— START Supplied data —

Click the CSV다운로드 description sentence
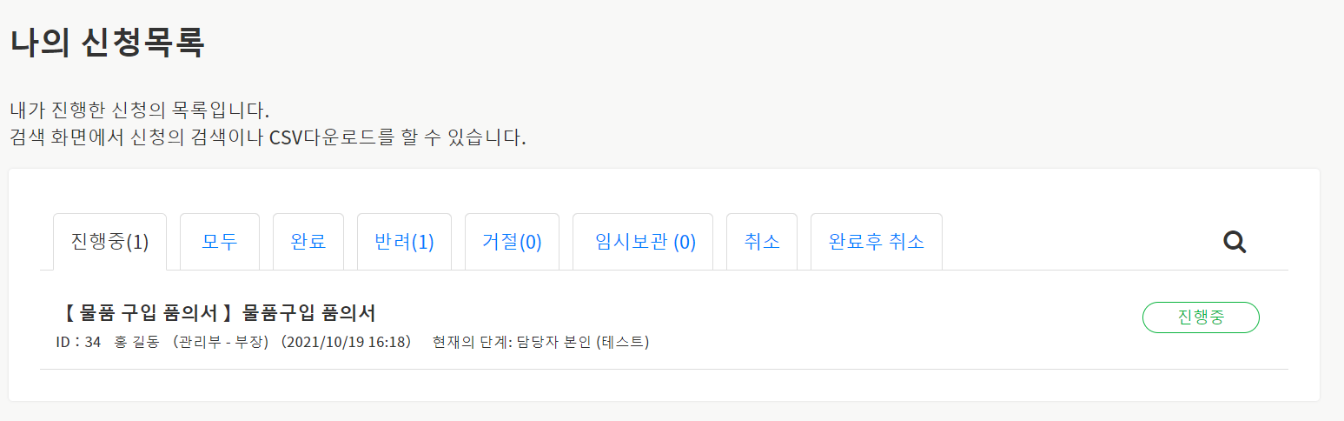click(268, 137)
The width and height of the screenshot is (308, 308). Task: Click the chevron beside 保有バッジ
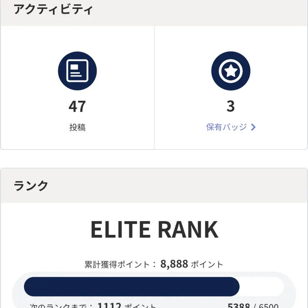[x=253, y=127]
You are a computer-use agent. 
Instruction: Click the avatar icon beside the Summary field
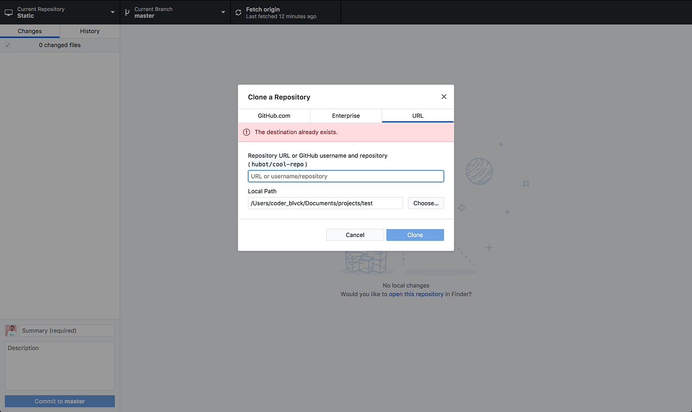tap(10, 330)
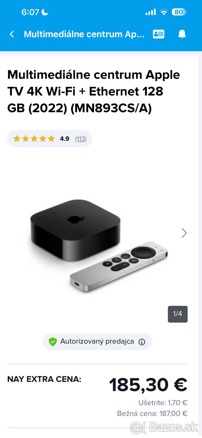Tap the info icon beside Autorizovaný predajca

coord(142,342)
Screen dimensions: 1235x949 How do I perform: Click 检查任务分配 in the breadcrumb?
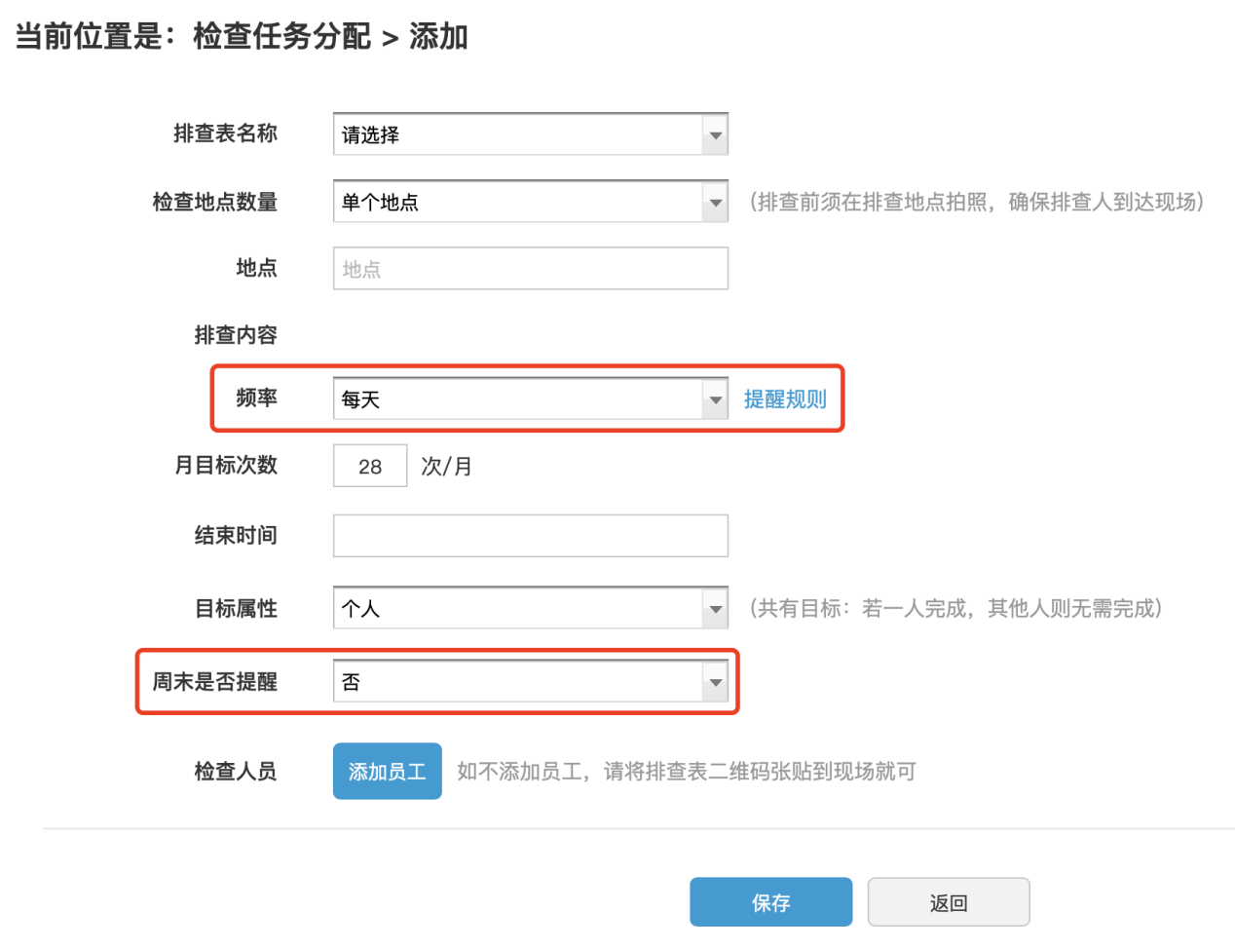281,36
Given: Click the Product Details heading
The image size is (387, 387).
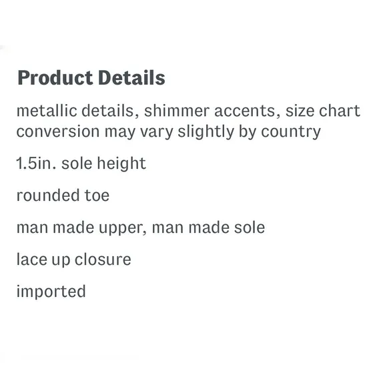Looking at the screenshot, I should pyautogui.click(x=91, y=78).
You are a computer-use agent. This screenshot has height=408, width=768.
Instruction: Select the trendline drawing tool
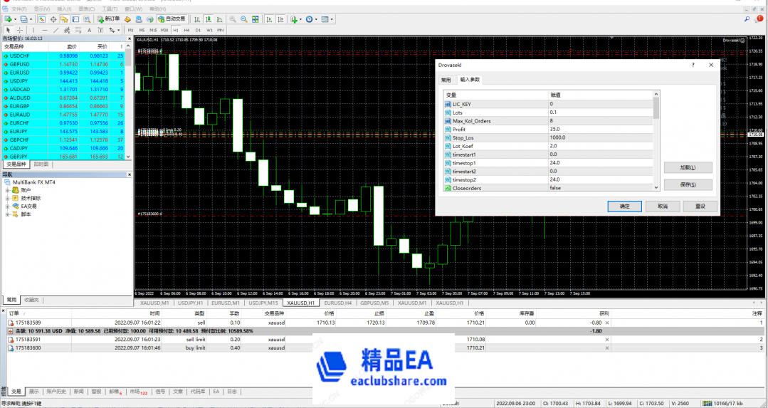click(x=57, y=31)
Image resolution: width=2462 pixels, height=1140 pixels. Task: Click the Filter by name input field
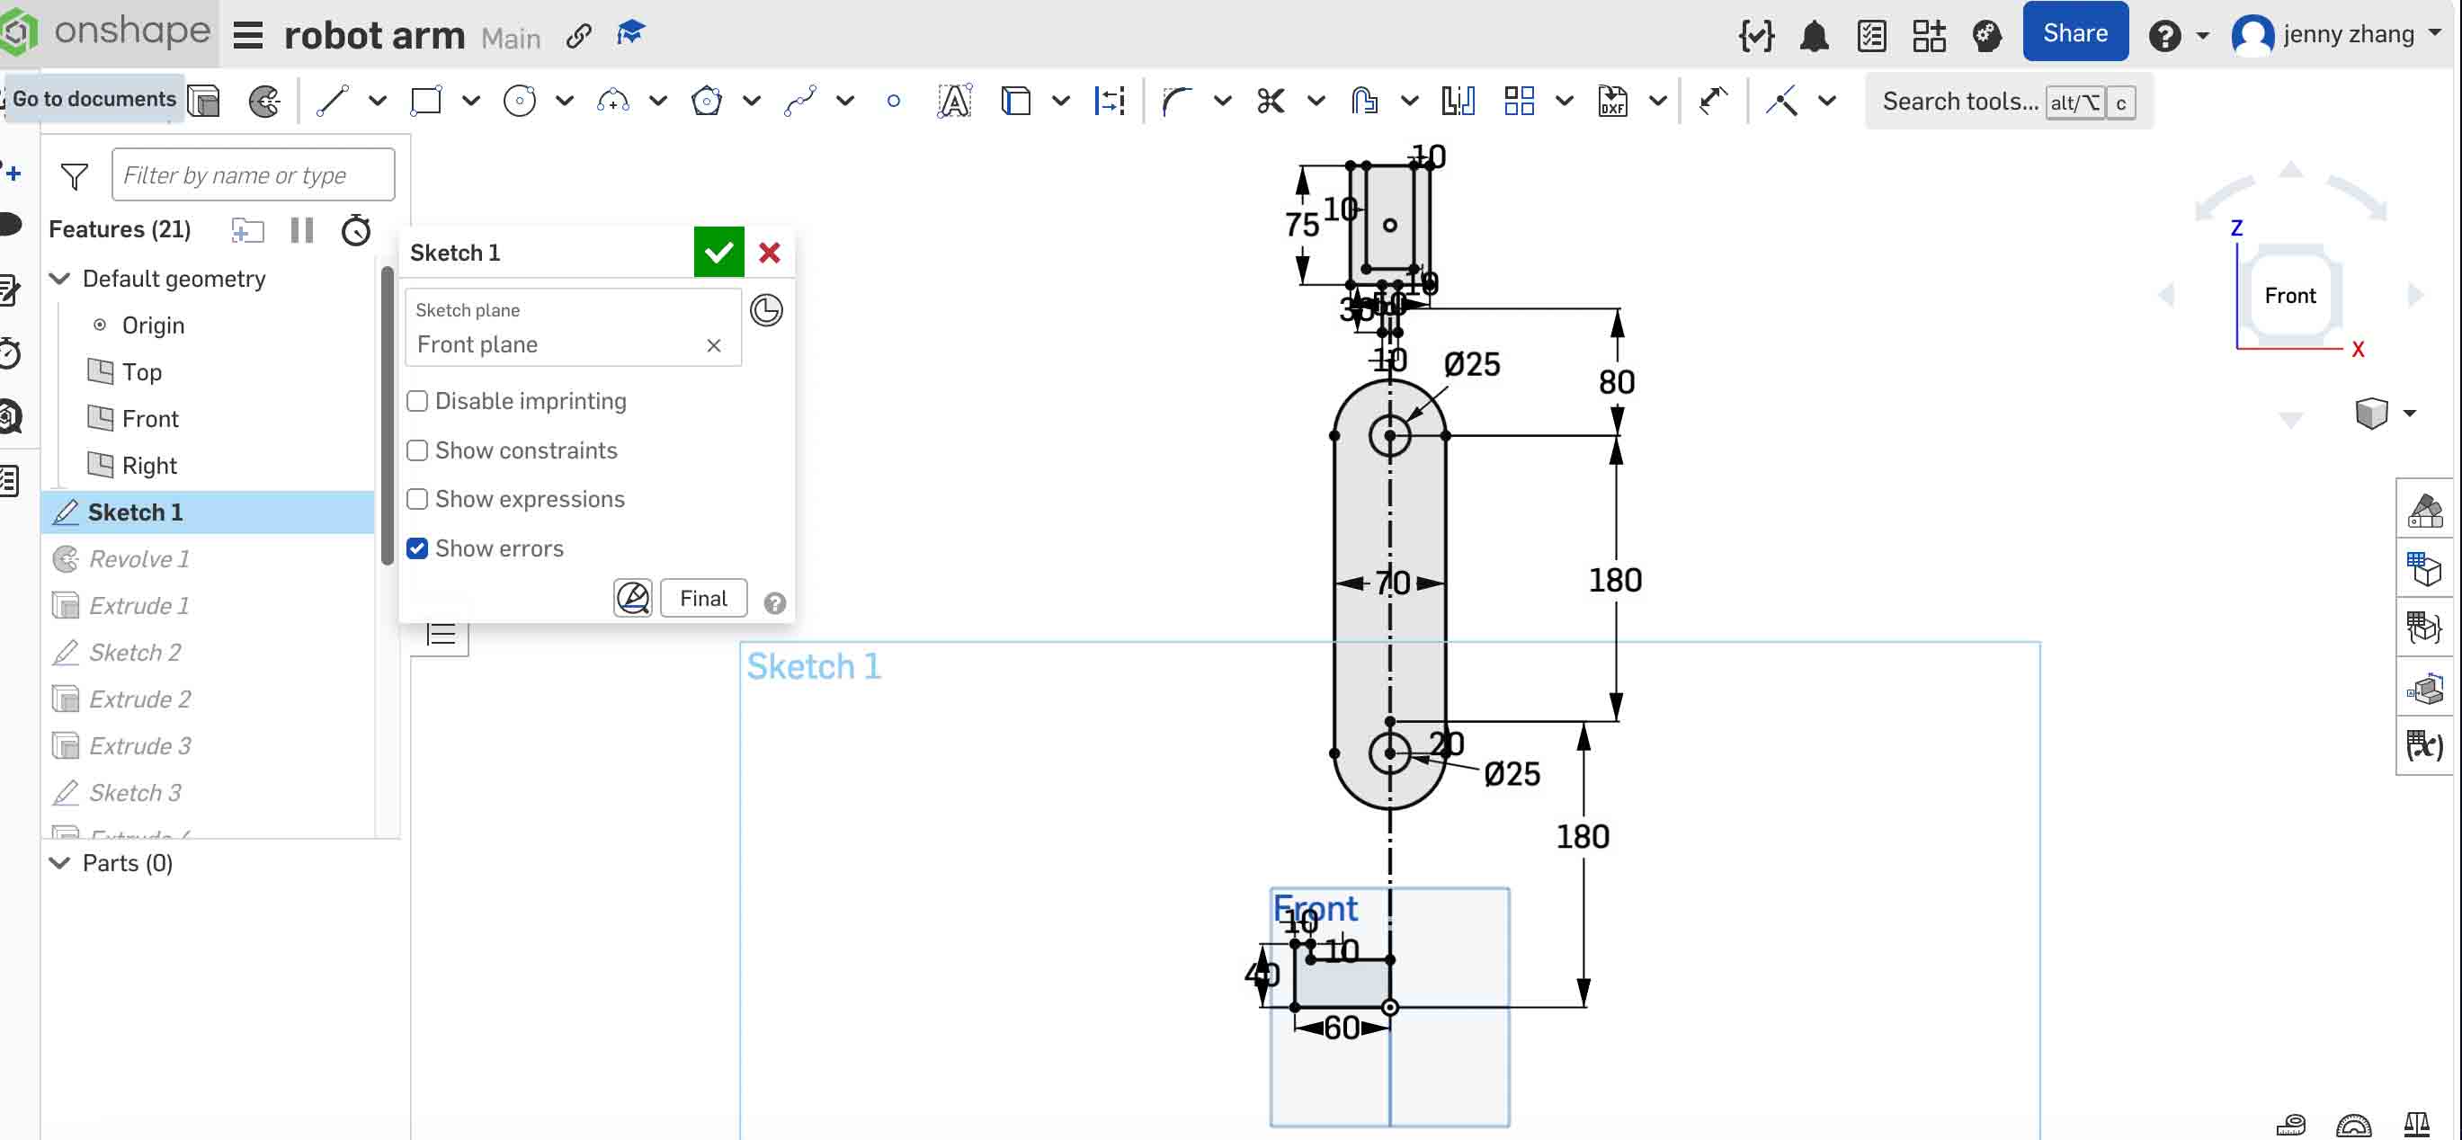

— END Supplied data —

Work to complete: Arrange as a numbered list the lines starting with the line containing "The width and" and going on through the line containing "[x=253, y=127]", leaving out the pictures.

Written response:
1. The width and height of the screenshot is (308, 308). Task: Click the chevron beside 保有バッジ
2. [x=253, y=127]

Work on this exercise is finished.